Segment Open

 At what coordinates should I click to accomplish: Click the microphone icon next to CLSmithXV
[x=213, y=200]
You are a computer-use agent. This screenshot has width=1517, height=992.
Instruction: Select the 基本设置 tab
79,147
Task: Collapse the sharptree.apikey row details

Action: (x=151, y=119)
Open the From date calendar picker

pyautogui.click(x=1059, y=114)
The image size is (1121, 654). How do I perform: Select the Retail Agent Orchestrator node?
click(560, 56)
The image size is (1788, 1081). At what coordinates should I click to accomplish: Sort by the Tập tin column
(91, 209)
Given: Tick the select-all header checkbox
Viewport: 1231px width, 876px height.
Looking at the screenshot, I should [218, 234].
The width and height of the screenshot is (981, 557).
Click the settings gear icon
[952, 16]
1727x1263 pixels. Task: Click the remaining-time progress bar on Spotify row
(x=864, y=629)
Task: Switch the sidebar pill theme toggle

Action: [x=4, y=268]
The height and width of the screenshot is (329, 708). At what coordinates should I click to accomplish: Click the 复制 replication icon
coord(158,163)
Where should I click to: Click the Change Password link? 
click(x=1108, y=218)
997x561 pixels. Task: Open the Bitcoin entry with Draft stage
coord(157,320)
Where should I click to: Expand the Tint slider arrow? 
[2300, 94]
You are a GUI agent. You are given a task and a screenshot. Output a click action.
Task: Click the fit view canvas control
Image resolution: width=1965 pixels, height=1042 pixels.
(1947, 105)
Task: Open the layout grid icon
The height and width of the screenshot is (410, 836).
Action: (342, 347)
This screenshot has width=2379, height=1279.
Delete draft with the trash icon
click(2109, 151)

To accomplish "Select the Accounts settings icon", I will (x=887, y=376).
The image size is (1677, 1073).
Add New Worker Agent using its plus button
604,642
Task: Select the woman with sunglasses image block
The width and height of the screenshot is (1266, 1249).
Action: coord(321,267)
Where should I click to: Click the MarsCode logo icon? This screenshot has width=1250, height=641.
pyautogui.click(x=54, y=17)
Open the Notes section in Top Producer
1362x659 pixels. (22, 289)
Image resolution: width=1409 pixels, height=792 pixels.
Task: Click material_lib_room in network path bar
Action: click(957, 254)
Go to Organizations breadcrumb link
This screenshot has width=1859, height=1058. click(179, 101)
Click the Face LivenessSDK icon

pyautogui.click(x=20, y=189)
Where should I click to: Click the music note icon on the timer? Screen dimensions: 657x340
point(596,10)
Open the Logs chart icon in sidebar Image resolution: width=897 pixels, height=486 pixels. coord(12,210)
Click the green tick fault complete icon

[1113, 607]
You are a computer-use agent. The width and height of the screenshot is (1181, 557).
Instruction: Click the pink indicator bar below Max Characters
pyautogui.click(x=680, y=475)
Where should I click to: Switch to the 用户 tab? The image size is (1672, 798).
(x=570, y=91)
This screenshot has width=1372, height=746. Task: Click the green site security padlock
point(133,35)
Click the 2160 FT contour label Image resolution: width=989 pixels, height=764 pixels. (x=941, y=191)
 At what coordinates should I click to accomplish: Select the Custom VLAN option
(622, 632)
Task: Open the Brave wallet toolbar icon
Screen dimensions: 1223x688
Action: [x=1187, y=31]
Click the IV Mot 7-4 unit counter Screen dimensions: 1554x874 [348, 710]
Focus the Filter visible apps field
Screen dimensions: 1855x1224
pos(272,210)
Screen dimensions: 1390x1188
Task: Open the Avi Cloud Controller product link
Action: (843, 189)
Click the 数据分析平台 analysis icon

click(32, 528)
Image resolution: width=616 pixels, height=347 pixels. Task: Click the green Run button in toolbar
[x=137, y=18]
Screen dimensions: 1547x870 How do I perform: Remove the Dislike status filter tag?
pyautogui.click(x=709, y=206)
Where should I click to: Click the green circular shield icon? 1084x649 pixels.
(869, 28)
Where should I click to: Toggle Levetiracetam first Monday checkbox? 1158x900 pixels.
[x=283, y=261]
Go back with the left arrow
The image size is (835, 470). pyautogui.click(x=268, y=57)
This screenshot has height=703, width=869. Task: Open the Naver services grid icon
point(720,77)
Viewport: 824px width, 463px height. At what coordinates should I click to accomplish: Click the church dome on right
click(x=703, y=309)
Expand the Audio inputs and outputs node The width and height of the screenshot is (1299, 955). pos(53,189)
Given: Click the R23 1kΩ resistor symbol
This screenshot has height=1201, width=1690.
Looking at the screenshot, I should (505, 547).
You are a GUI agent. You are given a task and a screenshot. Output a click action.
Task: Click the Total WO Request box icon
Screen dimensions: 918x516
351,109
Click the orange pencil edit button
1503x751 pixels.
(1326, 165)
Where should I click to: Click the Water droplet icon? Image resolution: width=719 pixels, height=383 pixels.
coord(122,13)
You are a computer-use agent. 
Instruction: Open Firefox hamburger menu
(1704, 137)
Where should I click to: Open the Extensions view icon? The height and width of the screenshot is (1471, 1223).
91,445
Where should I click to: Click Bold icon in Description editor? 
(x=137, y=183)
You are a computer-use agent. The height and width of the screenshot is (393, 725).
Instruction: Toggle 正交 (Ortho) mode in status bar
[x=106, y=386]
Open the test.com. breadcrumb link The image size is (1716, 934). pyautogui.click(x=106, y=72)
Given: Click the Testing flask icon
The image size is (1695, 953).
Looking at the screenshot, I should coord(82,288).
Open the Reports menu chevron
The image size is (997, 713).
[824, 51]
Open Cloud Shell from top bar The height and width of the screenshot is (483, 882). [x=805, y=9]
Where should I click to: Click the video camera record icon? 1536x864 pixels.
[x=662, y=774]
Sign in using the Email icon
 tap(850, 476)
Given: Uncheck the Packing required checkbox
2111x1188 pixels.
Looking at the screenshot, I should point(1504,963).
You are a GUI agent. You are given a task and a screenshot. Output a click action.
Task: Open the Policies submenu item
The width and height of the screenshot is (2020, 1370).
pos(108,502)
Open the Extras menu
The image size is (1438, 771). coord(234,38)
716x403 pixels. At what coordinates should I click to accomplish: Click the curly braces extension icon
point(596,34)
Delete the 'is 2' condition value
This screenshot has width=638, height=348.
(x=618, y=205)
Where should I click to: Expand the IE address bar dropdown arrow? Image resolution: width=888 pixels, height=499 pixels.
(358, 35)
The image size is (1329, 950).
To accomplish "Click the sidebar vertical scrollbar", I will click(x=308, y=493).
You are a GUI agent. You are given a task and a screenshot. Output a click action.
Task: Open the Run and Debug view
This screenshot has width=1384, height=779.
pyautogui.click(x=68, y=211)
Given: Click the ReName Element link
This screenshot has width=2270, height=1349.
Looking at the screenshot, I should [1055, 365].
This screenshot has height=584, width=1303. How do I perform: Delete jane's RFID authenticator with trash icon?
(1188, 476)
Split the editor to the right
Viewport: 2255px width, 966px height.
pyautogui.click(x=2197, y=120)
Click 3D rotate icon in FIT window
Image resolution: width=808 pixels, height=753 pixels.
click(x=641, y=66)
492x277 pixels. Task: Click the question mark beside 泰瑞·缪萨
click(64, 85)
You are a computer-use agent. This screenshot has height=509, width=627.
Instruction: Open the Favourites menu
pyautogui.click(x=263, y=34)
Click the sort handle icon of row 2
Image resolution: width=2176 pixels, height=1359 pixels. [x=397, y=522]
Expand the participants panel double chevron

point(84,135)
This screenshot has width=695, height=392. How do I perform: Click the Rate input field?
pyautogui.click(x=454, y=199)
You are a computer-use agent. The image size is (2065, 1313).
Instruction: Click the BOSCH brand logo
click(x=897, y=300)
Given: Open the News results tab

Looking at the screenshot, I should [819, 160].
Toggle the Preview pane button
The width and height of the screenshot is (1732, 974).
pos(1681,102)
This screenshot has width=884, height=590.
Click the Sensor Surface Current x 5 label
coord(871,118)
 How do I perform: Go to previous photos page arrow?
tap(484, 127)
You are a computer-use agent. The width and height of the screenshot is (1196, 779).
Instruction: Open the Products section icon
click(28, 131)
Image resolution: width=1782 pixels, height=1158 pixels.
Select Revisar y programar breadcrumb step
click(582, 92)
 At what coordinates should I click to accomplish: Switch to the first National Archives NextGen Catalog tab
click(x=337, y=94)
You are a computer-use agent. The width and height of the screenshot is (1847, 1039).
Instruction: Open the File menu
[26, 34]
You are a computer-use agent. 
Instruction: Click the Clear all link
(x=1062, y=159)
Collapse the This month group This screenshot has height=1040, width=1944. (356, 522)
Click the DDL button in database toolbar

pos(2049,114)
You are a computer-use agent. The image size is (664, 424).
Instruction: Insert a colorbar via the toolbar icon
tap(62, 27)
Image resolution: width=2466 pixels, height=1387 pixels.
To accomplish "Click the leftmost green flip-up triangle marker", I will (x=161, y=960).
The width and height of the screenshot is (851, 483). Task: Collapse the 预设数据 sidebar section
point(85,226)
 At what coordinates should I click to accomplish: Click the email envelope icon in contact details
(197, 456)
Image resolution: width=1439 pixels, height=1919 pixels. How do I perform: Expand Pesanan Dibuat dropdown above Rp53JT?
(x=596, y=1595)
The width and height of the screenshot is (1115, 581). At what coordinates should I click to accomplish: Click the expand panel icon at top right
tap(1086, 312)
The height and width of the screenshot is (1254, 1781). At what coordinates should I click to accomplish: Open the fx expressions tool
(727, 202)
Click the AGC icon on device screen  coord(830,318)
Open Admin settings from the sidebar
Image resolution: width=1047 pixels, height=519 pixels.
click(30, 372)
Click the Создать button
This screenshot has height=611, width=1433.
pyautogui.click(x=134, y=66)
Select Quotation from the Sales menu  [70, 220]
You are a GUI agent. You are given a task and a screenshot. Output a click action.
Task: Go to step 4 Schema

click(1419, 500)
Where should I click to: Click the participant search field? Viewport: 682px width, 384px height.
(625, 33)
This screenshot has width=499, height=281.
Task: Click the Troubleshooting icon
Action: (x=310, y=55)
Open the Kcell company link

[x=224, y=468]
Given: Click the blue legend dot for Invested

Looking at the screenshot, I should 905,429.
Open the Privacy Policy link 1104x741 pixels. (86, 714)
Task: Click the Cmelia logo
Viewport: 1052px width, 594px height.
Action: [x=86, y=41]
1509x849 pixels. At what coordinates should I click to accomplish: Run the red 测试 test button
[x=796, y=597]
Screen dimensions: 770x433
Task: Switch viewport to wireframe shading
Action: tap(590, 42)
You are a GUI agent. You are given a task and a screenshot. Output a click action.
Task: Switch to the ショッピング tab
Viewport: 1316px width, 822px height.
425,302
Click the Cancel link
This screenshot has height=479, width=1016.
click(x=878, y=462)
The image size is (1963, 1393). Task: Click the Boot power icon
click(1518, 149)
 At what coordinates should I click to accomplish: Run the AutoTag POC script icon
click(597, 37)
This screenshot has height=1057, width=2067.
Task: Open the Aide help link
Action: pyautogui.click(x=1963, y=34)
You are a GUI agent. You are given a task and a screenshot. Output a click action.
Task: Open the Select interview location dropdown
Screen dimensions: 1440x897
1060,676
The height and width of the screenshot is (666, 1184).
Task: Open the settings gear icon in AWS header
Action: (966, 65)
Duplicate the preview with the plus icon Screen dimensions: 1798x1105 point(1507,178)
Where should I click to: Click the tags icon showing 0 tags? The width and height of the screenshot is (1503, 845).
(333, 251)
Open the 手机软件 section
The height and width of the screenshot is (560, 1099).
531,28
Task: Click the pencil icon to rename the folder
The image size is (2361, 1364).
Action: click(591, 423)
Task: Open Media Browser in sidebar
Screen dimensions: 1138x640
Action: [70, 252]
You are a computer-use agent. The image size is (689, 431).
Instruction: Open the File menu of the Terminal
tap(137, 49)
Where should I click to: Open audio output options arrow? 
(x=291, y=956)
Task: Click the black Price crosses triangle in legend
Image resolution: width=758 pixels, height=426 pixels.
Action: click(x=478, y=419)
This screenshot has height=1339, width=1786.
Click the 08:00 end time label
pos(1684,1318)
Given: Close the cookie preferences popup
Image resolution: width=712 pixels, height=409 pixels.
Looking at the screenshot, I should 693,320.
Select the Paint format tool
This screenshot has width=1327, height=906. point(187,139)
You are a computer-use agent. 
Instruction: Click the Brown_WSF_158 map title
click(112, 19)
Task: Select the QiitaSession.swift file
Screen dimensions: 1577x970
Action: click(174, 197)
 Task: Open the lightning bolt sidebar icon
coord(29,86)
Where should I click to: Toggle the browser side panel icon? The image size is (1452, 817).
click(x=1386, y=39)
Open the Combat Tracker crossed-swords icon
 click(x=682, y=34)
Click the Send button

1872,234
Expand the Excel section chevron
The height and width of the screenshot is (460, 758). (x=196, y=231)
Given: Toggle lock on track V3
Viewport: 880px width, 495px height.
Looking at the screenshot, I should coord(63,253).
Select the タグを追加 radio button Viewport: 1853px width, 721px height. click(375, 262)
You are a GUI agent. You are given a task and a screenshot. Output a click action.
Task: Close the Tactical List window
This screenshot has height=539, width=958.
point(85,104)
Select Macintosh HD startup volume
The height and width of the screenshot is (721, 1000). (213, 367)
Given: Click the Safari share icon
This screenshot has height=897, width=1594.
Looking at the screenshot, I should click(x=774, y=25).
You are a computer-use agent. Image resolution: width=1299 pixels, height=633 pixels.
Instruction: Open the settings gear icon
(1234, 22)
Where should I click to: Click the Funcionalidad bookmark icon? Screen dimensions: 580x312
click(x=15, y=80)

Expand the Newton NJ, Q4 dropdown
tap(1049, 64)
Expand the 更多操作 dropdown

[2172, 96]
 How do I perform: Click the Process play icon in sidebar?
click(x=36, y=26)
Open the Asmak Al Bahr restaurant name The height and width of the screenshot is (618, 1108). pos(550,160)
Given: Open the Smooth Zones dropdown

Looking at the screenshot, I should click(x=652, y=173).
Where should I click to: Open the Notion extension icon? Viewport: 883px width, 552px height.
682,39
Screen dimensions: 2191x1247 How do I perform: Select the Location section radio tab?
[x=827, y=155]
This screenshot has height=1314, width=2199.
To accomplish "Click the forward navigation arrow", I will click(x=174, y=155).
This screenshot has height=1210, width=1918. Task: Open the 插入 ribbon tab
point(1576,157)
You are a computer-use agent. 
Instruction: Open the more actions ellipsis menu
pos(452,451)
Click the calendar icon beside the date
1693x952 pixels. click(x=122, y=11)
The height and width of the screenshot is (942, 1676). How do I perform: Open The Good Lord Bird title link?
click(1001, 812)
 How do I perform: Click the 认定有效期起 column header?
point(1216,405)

Segment Closed

→ **TASK DESCRIPTION**
Could you return exactly the stretch of the data above that starts at the line with "The height and width of the screenshot is (1254, 1781)." and ends at the line with "Task: Open the Select", both lines included?

→ **WRITTEN REPLY**
The height and width of the screenshot is (1254, 1781). At what coordinates should I click to accomplish: Open the fx expressions tool
(727, 202)
Click the AGC icon on device screen  coord(830,318)
Open Admin settings from the sidebar
Image resolution: width=1047 pixels, height=519 pixels.
click(30, 372)
Click the Создать button
This screenshot has height=611, width=1433.
pyautogui.click(x=134, y=66)
Select Quotation from the Sales menu  [70, 220]
You are a GUI agent. You are given a task and a screenshot. Output a click action.
Task: Go to step 4 Schema

click(1419, 500)
Where should I click to: Click the participant search field? Viewport: 682px width, 384px height.
(625, 33)
This screenshot has width=499, height=281.
Task: Click the Troubleshooting icon
Action: (x=310, y=55)
Open the Kcell company link

[x=224, y=468]
Given: Click the blue legend dot for Invested

Looking at the screenshot, I should 905,429.
Open the Privacy Policy link 1104x741 pixels. (86, 714)
Task: Click the Cmelia logo
Viewport: 1052px width, 594px height.
Action: [x=86, y=41]
1509x849 pixels. At what coordinates should I click to accomplish: Run the red 测试 test button
[x=796, y=597]
Screen dimensions: 770x433
Task: Switch viewport to wireframe shading
Action: tap(590, 42)
You are a GUI agent. You are given a task and a screenshot. Output a click action.
Task: Switch to the ショッピング tab
Viewport: 1316px width, 822px height.
425,302
Click the Cancel link
This screenshot has height=479, width=1016.
click(x=878, y=462)
The image size is (1963, 1393). Task: Click the Boot power icon
click(1518, 149)
 At what coordinates should I click to accomplish: Run the AutoTag POC script icon
click(597, 37)
This screenshot has height=1057, width=2067.
Task: Open the Aide help link
Action: pyautogui.click(x=1963, y=34)
You are a GUI agent. You are given a task and a screenshot. Output a click action.
Task: Open the Select interview location dropdown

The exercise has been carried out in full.